TASK PROMPT: Rewrite the rows below so that every "button" becomes "control", and leave everything else unchanged.
-- Begin DATA ENTRIES --
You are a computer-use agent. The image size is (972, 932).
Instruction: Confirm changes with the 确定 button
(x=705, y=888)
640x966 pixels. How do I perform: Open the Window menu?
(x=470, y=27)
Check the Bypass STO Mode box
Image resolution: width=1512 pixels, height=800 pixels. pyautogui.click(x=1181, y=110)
-- End DATA ENTRIES --
TASK ANSWER:
You are a computer-use agent. The image size is (972, 932).
Instruction: Confirm changes with the 确定 control
(x=705, y=888)
640x966 pixels. How do I perform: Open the Window menu?
(x=470, y=27)
Check the Bypass STO Mode box
Image resolution: width=1512 pixels, height=800 pixels. pyautogui.click(x=1181, y=110)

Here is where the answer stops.